CANADIAN PACIFIC RAILWAY LIMITED (“CPRL”)

Supplemental Financial Information (unaudited)

Exhibit to March 31, 2014 Consolidated Financial Statements

CONSOLIDATED EARNINGS COVERAGE RATIO – MEDIUM TERM NOTES AND DEBT SECURITIES

The following ratio, based on the March 31, 2014 consolidated financial statements, is provided in connection with the continuous offering of medium term notes and debt securities by Canadian Pacific Railway Company, a wholly-owned subsidiary of CPRL, and is for the twelve month period then ended.

 

     Twelve Months Ended March 31, 2014

Earnings Coverage on long-term debt(1) (2)

   5.0x

Notes:

(1) Earnings coverage is equal to income before interest expense and income tax expense, divided by interest expense on all long-term debt plus the amount of interest that has been capitalized during the period.

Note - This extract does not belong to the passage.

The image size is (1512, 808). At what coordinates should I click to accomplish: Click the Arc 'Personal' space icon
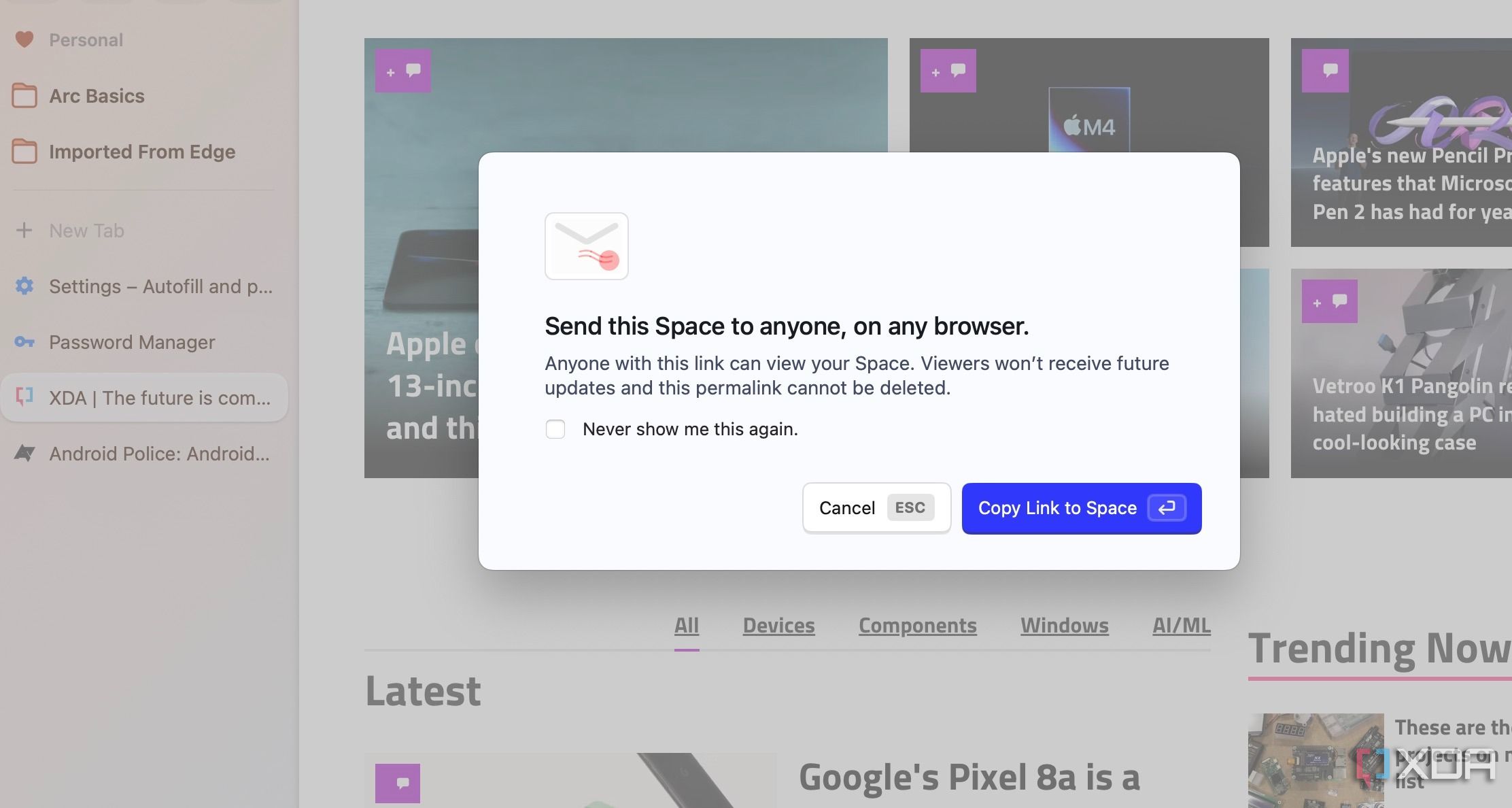click(25, 40)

(2) The earnings coverage ratio has been calculated excluding carrying charges for the $95 million in long-term debt maturing within one year reflected as current liabilities in CPRL’s consolidated balance sheet as at March 31, 2014. If such long-term debt maturing within one year had been classified in its entirety as long-term debt for purposes of calculating the earnings coverage ratio, the entire amount of the annual carrying charges for such long-term debt maturing within one year would have been reflected in the calculation of CPRL’s earnings coverage ratio. For the twelve-month period ended March 31, 2014, earnings coverage on long-term debt would have been 4.9x.